◆ **Text shown**
========================================================================
The other alternative is to put up the stables "within the curtilage of your dwelling" - i.e. your garden. This then becomes within the "permitted development rights" associated with your dwelling house. That is of course providing you are not in a conservation area; within x m of the road, next door house, etc.; and that the occupants of the building could not be construed to contravene Environmental Health regulations in the form of noise, smells, vermin, flies, manure.

As I said before - people can choose to play games with the planners and sometimes win - but the price of the game if you don't win can be very very high - i.e you don't get want you want/need; your property is blacklisted; and the sale of your property in the future is blighted by it's  planning history.

Get a consultant and do the thing properly. 

PP for horse related development is a specialist area. You wouldn't not have the vet out to your horse for something 'serious'. Ergo don't refuse to have a professional to sort out something 'serious' like planning.


----------



## OWLIE185 (2 August 2006)

I would strongly advise you to appoint a surveyor/architect to draw up the plans and specifications and apply for planning permission on your behalf.

There is little point in trying to pull a fast one as in time it will be discovered and you will then have all sorts of agrovation probably when you least want it.

There have recently been a number of high profile cases and the planners are only too aware of the problems surrounding equestrian developments!


----------



## vivhewe (2 August 2006)

Methinks a phone call to the consultants is on the cards! 
	
	
		
		
	


	





Will let you know how I get on!


----------



## vivhewe (2 August 2006)

Methinks a phone call to the consultants is on the cards! 
	
	
		
		
	


	





Will let you know how I get on!


----------



## airedale (2 August 2006)

WILL NOT WORK

A friend of mine farms ducks (for eggs not meat)

DEFRA encouraged all poultry farmers/keepers to 'be prepared' to bring their flocks under cover this spring

She therefore needed to cover the ducks runs to conform to what was DEFRA requirements (and failure to obey same could have resulted in heavy fines had the order been given to keep all poultry undercover).

However - her planning department insisted that she needed planning permission (agricultural use - N.B. - it's ducks) for a framework of poles with clear plastic sheeting bolted to the top (not much more than a garden pergola to be honest)

Not only did she have to apply for planning permission but the whole saga took 5 months and formal drawings to the right scale etc.

so by the time she got planning permission for the 'structure' she'd have been in breech of the DEFRA mandatory regulations for about 4 months...!!!!

Animal welfare has NOTHING to do with planning - the planners couldn't care less if your stables are burnt to the ground along with every horse in them. If they did care then they'd give people in areas troubled by arsonists permission to reside with their stables or farm buildings to protect their livestock.

But they don't !!!! (or not without a 10 year or so fight and shedloads of money).


----------
========================================================================
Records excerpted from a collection

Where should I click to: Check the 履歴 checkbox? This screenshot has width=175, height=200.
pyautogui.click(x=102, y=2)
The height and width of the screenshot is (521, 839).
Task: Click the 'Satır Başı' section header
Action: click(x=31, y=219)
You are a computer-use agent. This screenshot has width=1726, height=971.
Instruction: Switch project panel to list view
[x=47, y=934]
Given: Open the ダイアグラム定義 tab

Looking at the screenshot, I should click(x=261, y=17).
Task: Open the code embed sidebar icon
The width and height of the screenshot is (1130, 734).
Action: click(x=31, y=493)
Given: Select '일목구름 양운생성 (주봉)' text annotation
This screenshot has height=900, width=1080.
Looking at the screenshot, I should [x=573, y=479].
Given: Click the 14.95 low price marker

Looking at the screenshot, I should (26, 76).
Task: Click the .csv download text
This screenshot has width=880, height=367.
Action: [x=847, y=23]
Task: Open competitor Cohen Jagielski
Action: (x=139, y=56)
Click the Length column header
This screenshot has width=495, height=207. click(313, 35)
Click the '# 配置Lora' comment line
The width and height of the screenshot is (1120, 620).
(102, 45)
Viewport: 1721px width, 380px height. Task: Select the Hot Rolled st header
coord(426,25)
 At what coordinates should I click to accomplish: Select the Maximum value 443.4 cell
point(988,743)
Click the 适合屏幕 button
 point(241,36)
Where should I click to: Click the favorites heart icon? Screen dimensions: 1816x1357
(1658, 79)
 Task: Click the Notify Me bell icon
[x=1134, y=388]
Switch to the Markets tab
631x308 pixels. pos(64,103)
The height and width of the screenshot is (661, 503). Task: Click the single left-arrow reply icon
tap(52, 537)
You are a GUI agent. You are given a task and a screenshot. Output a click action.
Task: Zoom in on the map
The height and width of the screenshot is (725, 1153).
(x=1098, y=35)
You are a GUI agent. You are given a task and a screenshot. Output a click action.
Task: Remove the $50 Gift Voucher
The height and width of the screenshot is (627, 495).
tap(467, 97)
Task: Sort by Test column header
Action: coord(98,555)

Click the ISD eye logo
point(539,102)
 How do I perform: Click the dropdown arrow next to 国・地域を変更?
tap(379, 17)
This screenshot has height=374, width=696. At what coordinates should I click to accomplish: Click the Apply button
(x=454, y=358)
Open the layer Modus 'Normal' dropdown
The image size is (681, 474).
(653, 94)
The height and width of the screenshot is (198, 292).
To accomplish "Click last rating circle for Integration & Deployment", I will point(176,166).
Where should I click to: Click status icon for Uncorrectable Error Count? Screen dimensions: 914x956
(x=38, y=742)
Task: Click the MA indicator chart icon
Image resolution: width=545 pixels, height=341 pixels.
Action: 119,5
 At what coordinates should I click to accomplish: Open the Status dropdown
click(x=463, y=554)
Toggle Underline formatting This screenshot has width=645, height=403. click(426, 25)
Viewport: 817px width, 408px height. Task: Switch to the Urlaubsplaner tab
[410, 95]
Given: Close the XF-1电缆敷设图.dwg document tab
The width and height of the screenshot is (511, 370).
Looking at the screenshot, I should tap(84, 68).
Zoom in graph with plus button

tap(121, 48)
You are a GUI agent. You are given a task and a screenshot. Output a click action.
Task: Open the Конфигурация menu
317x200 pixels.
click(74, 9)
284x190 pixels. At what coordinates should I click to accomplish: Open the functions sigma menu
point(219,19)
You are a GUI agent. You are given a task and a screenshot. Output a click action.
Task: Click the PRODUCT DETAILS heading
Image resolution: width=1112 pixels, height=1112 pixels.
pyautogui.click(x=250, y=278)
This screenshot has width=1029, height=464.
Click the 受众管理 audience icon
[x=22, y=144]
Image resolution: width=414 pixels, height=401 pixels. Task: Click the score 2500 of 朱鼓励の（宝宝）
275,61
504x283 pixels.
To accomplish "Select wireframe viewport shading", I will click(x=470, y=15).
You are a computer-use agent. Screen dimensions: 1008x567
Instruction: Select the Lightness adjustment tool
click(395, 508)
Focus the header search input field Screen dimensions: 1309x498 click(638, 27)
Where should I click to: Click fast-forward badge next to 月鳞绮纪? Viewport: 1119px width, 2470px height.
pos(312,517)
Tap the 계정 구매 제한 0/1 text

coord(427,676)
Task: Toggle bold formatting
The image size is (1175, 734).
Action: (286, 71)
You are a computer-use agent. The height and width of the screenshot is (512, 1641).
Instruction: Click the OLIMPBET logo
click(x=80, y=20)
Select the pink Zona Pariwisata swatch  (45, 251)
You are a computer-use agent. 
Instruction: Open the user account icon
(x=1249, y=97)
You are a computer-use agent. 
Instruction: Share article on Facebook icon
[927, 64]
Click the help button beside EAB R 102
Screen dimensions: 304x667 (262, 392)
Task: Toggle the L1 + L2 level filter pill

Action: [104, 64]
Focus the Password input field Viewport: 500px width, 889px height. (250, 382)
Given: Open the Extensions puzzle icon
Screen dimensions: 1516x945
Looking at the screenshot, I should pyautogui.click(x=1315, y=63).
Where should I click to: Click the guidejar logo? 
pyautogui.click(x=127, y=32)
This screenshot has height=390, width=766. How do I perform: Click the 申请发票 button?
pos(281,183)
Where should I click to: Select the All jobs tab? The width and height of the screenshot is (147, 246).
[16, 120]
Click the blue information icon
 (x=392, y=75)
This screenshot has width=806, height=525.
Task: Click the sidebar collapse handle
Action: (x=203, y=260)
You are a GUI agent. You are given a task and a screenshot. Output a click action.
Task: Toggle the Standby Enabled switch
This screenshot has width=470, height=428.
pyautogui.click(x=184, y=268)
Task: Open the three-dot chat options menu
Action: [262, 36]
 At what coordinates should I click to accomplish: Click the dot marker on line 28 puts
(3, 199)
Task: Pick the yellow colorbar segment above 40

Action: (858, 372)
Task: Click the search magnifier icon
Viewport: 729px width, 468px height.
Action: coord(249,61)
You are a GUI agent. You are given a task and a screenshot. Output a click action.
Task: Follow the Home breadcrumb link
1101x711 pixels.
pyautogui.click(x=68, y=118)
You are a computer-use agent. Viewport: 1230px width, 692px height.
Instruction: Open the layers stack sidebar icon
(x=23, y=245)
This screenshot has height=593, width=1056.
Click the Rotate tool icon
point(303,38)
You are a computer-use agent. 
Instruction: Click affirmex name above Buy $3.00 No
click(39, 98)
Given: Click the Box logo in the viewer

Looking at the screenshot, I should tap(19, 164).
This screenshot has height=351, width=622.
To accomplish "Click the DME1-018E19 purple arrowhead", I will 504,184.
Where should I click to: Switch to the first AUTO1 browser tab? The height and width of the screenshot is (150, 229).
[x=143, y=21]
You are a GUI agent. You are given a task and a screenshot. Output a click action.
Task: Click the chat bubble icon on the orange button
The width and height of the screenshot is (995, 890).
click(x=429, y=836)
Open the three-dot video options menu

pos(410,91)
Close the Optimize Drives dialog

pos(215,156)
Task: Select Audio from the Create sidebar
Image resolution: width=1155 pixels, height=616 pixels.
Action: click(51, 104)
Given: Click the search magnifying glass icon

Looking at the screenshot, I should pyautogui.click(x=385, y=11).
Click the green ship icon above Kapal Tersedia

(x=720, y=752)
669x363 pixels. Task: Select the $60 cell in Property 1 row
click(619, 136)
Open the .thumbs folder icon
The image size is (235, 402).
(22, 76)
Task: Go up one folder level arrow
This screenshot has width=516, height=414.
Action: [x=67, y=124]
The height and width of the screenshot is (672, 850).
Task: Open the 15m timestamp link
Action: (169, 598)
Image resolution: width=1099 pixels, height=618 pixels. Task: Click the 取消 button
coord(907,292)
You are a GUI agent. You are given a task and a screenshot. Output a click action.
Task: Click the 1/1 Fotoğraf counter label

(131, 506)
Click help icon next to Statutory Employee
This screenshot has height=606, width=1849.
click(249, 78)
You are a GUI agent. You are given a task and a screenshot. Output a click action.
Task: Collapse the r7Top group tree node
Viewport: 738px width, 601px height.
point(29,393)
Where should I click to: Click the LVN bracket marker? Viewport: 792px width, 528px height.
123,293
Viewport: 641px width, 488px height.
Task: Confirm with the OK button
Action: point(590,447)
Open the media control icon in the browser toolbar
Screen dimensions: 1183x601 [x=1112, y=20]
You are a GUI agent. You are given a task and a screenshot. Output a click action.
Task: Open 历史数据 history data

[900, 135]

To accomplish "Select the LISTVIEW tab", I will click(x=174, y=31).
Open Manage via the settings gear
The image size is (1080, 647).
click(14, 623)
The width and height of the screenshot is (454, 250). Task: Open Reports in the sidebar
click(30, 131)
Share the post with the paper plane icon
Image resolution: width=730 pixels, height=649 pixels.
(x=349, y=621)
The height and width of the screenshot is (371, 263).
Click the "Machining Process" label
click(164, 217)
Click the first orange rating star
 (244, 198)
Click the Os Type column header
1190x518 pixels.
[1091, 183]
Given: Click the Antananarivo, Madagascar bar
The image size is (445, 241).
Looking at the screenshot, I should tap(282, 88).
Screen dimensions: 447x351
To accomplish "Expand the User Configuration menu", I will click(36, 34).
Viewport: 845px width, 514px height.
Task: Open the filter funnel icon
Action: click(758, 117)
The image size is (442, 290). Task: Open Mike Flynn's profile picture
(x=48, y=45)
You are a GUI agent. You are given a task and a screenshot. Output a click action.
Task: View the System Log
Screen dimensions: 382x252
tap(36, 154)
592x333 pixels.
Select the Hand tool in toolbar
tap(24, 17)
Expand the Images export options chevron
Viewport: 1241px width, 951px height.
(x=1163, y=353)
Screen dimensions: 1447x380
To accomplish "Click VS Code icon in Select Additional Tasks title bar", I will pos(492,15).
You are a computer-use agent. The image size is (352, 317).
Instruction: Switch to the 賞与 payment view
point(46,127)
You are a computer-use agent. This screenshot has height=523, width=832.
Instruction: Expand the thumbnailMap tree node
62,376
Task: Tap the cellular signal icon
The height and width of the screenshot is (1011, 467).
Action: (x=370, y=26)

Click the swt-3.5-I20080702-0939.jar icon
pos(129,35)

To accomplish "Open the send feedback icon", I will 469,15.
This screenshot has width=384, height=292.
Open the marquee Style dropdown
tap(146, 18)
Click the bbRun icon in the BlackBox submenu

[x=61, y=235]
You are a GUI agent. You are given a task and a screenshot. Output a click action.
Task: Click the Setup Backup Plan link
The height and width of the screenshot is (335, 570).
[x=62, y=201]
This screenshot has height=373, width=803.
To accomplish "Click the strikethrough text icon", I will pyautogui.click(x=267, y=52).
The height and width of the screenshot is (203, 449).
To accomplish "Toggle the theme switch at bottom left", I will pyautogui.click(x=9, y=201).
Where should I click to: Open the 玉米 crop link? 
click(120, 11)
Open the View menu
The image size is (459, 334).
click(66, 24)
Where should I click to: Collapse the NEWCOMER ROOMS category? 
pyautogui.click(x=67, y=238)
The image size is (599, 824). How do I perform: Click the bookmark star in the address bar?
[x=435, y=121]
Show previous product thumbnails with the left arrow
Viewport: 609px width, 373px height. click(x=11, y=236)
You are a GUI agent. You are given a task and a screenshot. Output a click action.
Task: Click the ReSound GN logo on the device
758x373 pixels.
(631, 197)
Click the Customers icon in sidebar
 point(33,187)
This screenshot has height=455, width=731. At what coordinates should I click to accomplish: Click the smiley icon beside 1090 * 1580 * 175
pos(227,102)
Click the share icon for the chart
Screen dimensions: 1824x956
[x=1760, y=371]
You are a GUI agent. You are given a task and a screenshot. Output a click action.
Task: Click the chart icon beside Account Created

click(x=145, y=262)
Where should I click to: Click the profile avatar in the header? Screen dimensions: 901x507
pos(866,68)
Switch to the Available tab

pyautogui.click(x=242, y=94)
========================================================================
◆ **What you will do**
A) Copy out the part of the stables planning thread starting at "She therefore needed" and ending at "all poultry undercover).".
B) Answer these questions from the stables planning thread:
(i) What plain term is given for "within the curtilage of your dwelling"?
(ii) Whom does OWLIE185 advise appointing to draw up the plans and apply for planning permission?
(iii) How long did the duck farmer's planning permission saga take?

◆ **Results for each task**
A)
She therefore needed to cover the ducks runs to conform to what was DEFRA requirements (and failure to obey same could have resulted in heavy fines had the order been given to keep all poultry undercover).

B)
(i) Your garden.
(ii) A surveyor/architect.
(iii) 5 months.